Dr. William Bates, who pioneered the natural vision improvement discipline over 100 years ago, wrote extensively about this concept. Based on his experience with thousands of patients, he realized that people see more clearly what pleases them, and less clearly what they don’t like, or what frustrates or scares them. He called the former optimums, and the latter pessimums.

This doesn’t make sense if you think our sensitive eyes are just camera-like machines, which need to be properly calibrated to work correctly. It seems that there is an emotional component to vision as well as a physical one. Maybe on the eye chart you can see a letter which is your own initial more clearly than other letters in the same row, of the same size. Why is this?

When I first started studying vision improvement in a dedicated way, the notion of optimums and pessimums fascinated me. It reminded me of the one-celled creatures we’d learned about in high school biology, the amoeba and the paramecium, with their tropisms to either approach or avoid an external object. The tropism was a positive one if it led the organism to move toward something it wanted, say food. It was a negative tropism if it led the animal to move away from something unpleasant. Could clear vision be as simple as teaching our visual energy to feel comfortable moving toward everything?

Dr. Bates did write about turning pessimums into optimums, seeing more clearly that which formerly had been troublesome to look at. This happened naturally for me as my vision improved. Probably most things I looked at were pessimums to begin with, when my vision was -10 and I was straining to see all the time. The left turn on a dark shaded curve into my housing development used to make me tense up as I approached it, worried some invisible vehicle would come speeding toward me. Danger! Danger! my cells were screaming, as I peered anxiously into the gloom. Now it’s only a mild visual challenge, since I have more confidence in my ability to see well.
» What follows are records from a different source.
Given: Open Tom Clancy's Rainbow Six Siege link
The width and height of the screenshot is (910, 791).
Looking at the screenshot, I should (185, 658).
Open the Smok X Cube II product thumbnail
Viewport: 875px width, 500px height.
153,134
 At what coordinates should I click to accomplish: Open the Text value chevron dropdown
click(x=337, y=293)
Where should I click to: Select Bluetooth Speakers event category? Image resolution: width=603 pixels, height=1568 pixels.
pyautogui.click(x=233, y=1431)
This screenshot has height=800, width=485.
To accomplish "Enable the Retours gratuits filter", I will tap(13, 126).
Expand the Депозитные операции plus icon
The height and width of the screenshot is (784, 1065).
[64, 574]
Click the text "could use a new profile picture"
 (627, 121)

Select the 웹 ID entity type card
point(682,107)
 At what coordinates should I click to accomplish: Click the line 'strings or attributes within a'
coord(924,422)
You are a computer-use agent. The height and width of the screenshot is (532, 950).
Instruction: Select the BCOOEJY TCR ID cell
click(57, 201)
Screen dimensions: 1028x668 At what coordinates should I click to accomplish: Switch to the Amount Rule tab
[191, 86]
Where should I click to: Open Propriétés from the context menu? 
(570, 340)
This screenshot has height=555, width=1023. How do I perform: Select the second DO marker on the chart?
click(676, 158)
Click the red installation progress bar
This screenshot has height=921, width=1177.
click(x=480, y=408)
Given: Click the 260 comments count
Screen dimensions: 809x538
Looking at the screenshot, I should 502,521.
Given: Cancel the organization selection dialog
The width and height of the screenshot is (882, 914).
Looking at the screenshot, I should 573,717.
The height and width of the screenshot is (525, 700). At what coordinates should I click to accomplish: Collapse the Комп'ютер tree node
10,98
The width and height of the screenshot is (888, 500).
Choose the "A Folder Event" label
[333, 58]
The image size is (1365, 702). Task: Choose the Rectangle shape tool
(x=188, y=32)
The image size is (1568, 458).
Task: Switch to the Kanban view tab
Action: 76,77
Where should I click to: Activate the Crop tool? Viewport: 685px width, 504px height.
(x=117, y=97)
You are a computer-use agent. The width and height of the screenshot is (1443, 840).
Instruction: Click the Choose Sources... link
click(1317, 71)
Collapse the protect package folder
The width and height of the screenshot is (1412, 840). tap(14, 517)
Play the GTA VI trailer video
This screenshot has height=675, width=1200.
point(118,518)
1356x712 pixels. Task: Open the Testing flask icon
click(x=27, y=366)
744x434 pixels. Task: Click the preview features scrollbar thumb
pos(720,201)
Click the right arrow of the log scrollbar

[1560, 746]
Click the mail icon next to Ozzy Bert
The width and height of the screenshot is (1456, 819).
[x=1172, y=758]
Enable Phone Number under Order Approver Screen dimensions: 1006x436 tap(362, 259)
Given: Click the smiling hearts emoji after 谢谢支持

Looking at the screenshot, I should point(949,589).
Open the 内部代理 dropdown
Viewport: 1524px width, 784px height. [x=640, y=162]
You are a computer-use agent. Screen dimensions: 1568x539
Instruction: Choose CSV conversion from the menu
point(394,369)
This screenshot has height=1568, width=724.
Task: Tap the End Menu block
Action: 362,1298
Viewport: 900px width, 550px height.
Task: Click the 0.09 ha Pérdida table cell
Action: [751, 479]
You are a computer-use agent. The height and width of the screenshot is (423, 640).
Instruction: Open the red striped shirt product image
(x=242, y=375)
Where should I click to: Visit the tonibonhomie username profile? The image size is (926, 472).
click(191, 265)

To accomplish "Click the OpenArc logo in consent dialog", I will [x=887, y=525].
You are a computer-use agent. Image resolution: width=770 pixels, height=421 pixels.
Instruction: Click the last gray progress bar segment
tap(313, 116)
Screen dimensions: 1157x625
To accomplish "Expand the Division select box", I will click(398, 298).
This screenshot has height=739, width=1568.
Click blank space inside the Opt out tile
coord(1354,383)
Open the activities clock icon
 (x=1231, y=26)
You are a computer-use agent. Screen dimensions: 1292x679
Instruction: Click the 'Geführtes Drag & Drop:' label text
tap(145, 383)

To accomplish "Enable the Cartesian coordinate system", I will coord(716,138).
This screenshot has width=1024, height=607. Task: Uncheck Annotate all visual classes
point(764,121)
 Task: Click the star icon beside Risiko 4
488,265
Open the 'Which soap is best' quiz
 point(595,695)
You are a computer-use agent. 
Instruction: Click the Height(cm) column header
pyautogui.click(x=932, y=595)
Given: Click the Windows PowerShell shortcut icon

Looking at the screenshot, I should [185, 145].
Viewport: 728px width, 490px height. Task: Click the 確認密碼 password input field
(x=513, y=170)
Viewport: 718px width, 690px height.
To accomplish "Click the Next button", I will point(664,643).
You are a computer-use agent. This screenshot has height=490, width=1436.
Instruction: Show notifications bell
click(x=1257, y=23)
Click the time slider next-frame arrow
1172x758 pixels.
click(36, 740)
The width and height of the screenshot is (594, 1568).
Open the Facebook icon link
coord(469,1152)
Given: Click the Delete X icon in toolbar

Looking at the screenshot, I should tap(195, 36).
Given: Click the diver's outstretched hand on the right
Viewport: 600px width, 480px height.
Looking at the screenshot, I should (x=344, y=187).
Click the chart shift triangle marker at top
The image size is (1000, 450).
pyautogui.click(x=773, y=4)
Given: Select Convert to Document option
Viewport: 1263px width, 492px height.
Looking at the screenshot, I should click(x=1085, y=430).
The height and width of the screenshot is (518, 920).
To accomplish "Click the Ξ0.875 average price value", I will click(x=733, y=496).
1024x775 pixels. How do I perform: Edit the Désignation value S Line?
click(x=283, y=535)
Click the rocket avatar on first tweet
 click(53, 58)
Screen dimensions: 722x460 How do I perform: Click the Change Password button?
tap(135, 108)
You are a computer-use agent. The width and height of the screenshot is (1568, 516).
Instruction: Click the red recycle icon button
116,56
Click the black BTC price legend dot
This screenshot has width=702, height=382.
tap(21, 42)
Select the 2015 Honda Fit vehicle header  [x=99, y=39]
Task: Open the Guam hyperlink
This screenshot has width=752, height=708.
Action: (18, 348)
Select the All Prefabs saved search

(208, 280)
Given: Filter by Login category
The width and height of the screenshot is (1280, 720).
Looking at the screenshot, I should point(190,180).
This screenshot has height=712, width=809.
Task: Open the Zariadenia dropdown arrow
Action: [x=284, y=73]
The computer screen can become a pessimum for me if I’m not careful, especially if I haven’t taken a break in a while and I’m not thrilled about what I’m reading or writing. I can feel my posture starting to degrade as I lean closer to the screen, and a slight headache start, as my temples and brow get tighter. The screen is not the problem, my attitude and slumping energy is! Time for a palming break, or a drink of water, or a walk outside, to shift my energy, and my visual brain, to a more positive state.

So maybe turning our pessimums into optimums, seeing everything clearly, has as much to do with our attitude as with our eyes. If you’re in a job you hate, you probably won’t be happy looking at much while you’re at work. I’d encourage you to find the positive there, even if it’s something minor like a plant in the office, and notice how you enjoy looking at it. Then see if you can expand that to enjoy looking at something else. Seeing well comes from being well, physically, mentally, and emotionally.